A HUMAN-chimpanzee hybrid was born in a Florida lab 100 years ago before being killed by panicked doctors, claims a renowned scientist.

Evolutionary psychologist Gordon Gallup coined the term “humanzee” which refers to a human-chimp crossbreed – a scientifically possible hybridisation which was attempted throughout the 20th century.

Gallup, who developed the famous mirror “self-recognition” test which proved primates could acknowledge their own reflection, claims his former university professor told him that a humanzee baby was born at a research facility where he used to work.

Speaking to The Sun Online, he said: “One of the most interesting cases involved an attempt which was made back in the 1920s in what was the first primate research centre established in the US in Orange Park, Florida.

“They inseminated a female chimpanzee with human semen from an undisclosed donor and claimed not only that pregnancy occurred but the pregnancy went full term and resulted in a live birth.
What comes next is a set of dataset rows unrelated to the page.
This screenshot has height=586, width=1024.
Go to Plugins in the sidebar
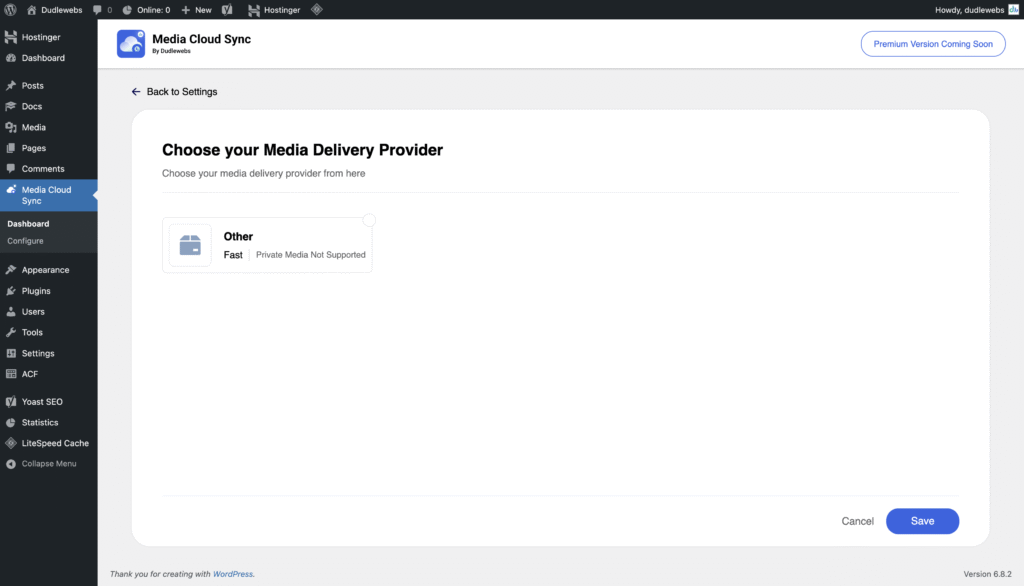(36, 291)
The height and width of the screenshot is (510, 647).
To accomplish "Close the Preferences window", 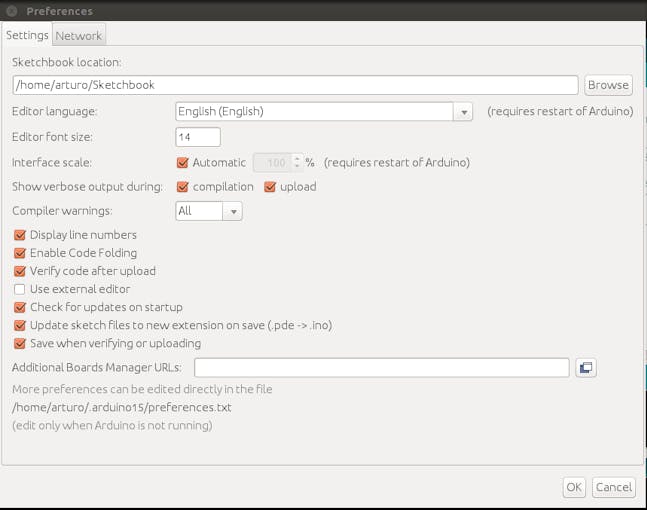I will 12,11.
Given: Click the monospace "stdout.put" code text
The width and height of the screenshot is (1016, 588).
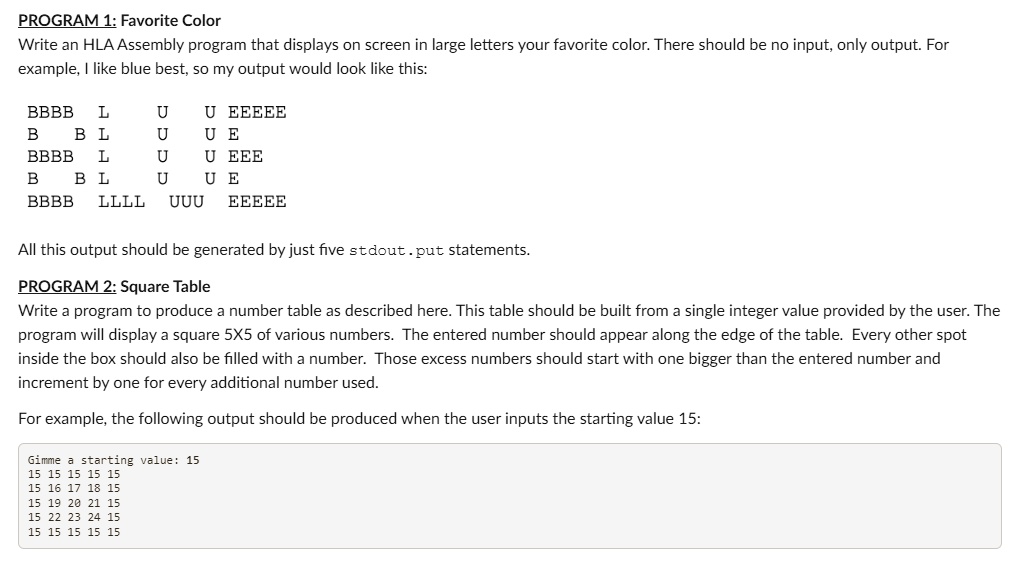Looking at the screenshot, I should pos(397,250).
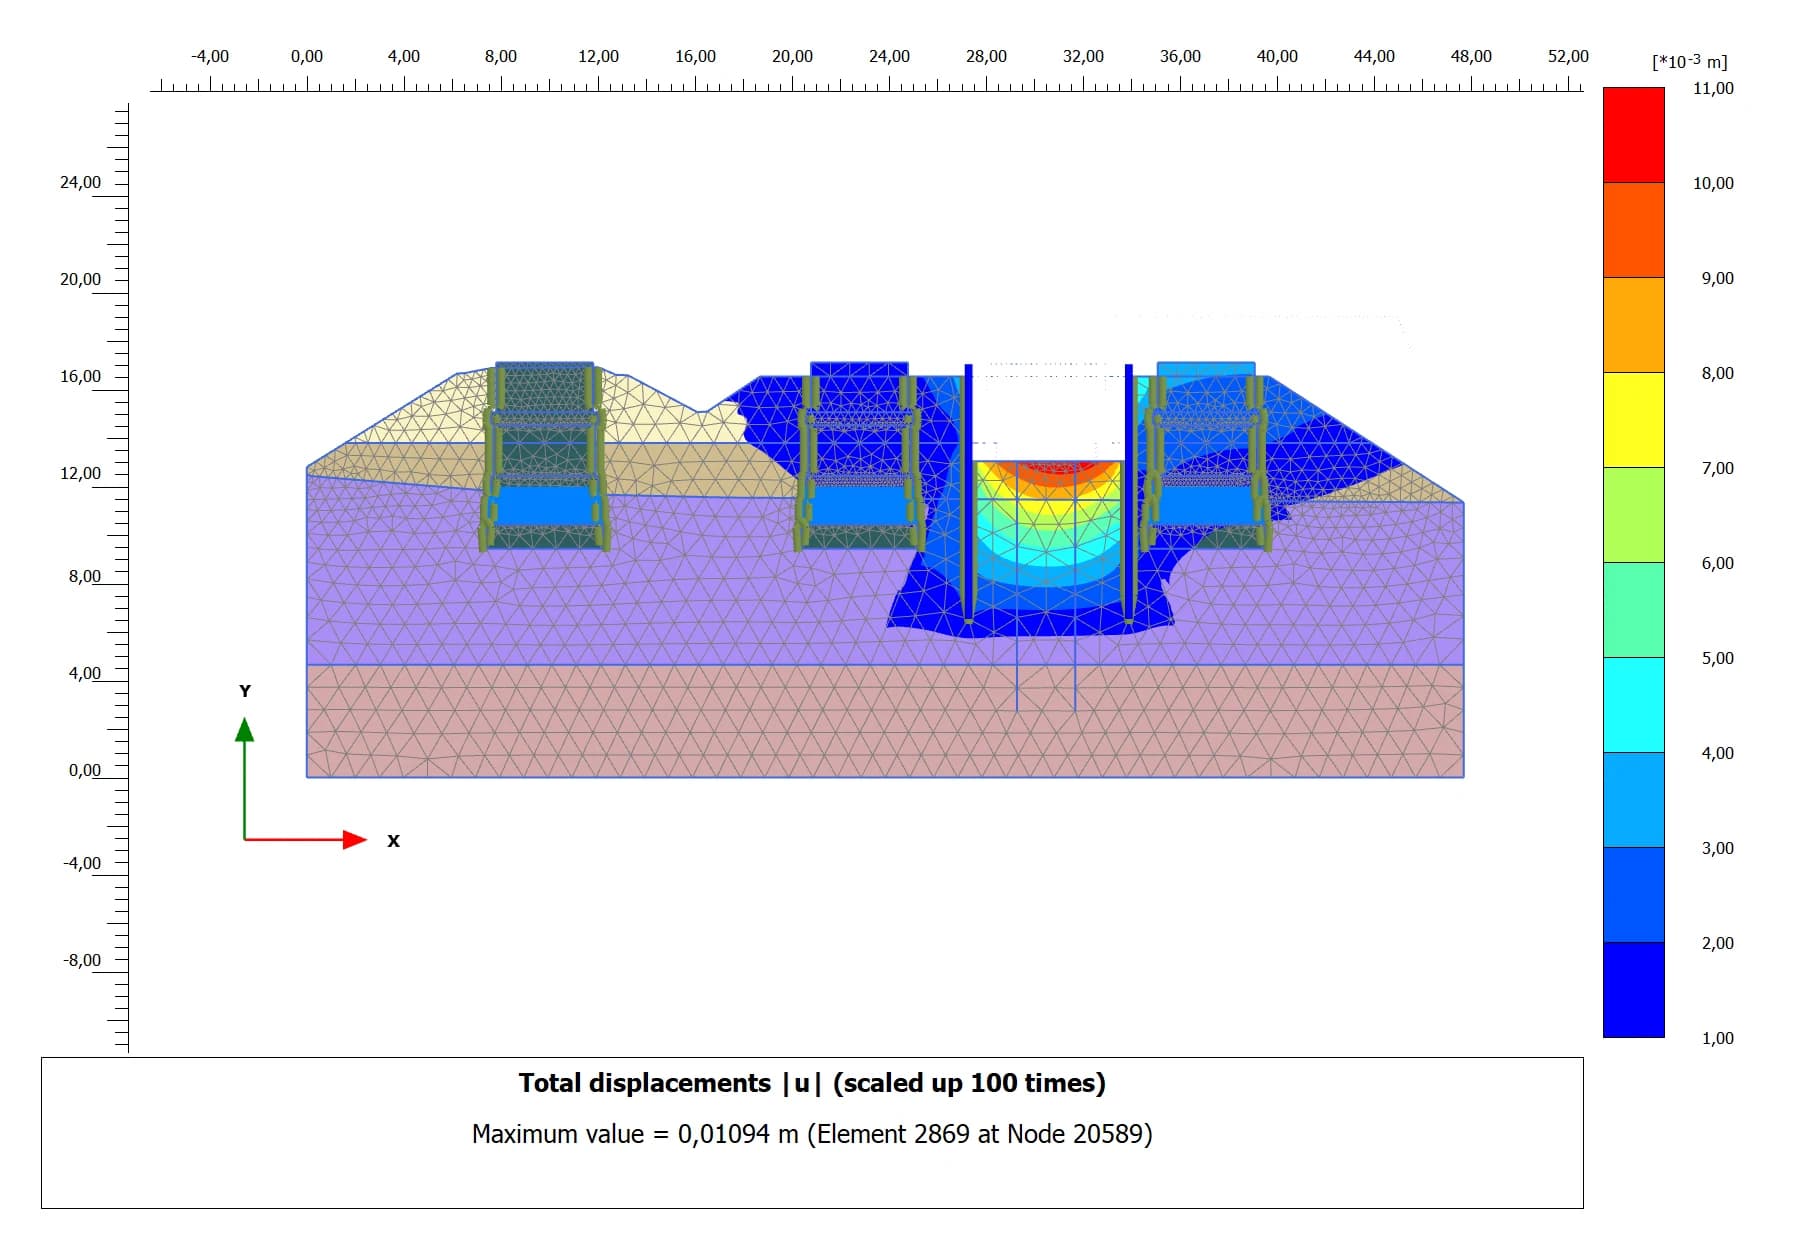Click the 11,00 legend value label
The height and width of the screenshot is (1250, 1800).
[1713, 88]
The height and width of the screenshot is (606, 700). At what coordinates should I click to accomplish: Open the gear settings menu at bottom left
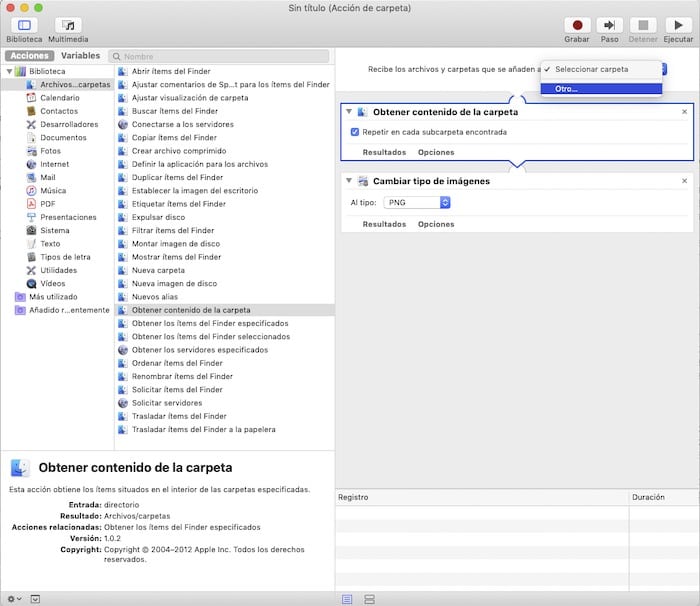(x=13, y=598)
“But in the matter of days, or a few weeks, they began to consider the moral and ethical considerations and the infant was euthanised.”

Gallup said the professor worked at Yerkes before the research centre moved to Emory University in Atlanta, Georgia in 1930.

He added: “He told me the rumour was true. And he was a credible scientist in his own right.”


Camels and llamas split sometime in the Miocene, probably the early Miocene. So, more than ten million years ago. Yet hybrids are possible, although only a small fraction of attempts have succeeded.

So I’m saying there’s a chance.

I heard this story from Gordon Gallup a long time ago.